St Bride’s Church in East Kilbride designed by architects Gillespie, Kidd & Coia & completed in 1962.

We have recently made a small series of three quilts using the architecture of the clothes as the starting point. We worked with three woollen Welsh steel workers vests and three cotton kimonos. Like much of the pattern cutting of traditional workwear, we were excited by the economy of the geometry of the deconstructed clothes – turning them back into the initial bolt of fabric once unpicked – a stark contrast to the standard clothing patterns we have been working with.

Your quilts are handstitched & all the material you use is sourced from hand-me-down clothes belonging to friends & family. How is the design process shaped by the fabric, its colour, texture, even memories of remembering the clothes been once worn? 

Quilt 15 (front) – The ‘blue collar’ side of the quilt, is made entirely of old blue overalls and boiler suits, along with a collection of white aprons. The abstracted shapes are formed by the pattern shapes within these garments. 

Quilt 15 (back) – This side reflects the interior of the old, now demolished, Manchester Magistrates’ Courts designed by Brian Henderson for Yorke Rosenberg and Mardell Architects. The white is made up of Henderson’s own shirts.

We quite like the secret stories of the people and places that are stitched into our quilts – layers of story telling that have significance to the two of us. In each case we try to bring these into their composition. However we find that everyone reacts to them differently. Some people are taken by this and are keen to know more, while others prefer to layer their own relationship with the quilt over these tales.

You talk about the importance of architecture, art, food & fashion to your lives. Who has recently piqued your interest in these disciplines? 

Artist Sam Ainsley, former head of the MFA at Glasgow School of Art, recently sent us a book by the late Japanese graphic designer Oka Hideyuki How To Wrap Five Eggs. Beyond the obvious inspiration one can draw from the beauty of the book alone, the notion of ‘unselfconscious use and experimentation’ and ‘the crystallisation of the wisdom that comes from everyday life’ has really helped us to understand what we are trying to achieve with our quilts.

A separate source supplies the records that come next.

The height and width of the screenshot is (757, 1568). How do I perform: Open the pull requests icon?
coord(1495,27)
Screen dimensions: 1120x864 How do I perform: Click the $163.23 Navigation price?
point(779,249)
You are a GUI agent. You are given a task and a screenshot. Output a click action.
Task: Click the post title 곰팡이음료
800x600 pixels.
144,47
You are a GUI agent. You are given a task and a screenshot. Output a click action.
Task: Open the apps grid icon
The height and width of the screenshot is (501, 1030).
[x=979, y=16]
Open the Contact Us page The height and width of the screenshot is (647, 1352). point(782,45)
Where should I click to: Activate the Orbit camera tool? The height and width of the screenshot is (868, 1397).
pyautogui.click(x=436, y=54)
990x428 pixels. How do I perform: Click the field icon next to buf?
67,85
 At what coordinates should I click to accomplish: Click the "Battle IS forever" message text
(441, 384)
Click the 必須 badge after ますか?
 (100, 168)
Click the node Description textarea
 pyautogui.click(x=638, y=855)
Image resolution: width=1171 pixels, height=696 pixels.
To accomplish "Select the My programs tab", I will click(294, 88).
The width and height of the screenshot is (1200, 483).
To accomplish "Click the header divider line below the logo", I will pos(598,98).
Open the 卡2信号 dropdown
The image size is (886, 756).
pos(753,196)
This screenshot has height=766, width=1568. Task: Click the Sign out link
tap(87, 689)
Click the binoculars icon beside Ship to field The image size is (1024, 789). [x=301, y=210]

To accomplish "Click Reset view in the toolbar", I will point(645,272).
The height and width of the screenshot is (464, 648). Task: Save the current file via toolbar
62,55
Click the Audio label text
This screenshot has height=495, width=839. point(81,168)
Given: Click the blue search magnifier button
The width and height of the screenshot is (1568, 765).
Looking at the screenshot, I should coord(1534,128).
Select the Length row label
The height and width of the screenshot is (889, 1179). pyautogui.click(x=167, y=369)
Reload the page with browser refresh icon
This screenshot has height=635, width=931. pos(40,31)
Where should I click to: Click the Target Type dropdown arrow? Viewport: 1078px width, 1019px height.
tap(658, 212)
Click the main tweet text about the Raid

How To Wrap Five Eggs: Traditional Japanese Packaging by Hideyuki Oka, first published in 1975.

What has brought you the most comfort & joy over the last few months? 

A drink with ice at 6pm.

Do you listen to music as you work? 

While quilting we have been audibly reading books that we have been meaning to read for years.

What’s coming up next?

In June we have our first major solo gallery exhibition at Glasgow Print Studio as part of Glasgow International – which runs until 31 July. It’s a fantastic space and we are delighted that our quilts will finally be able to be seen in the flesh. We find that they reproduce well but the materiality and details within them tend to be lost, and these are so much a part of what we do. In August, as part of the Visual Arts Programme at Mount Stuart on Bute, we have been invited to exhibit the quilts in the main house. This will be the precursor to a community led project we have planned there for the autumn. We will be working with islanders to make a collection of quilts, using the landscape and architecture of the island as the starting point – something we have been keen to explore for a while. In September we have a show planned with Gallery Linn Lühn in Dusseldorf, which will run concurrently with a show in Berlin with Tanya Leighton Gallery. Between times we are working on a couple of exciting commissions.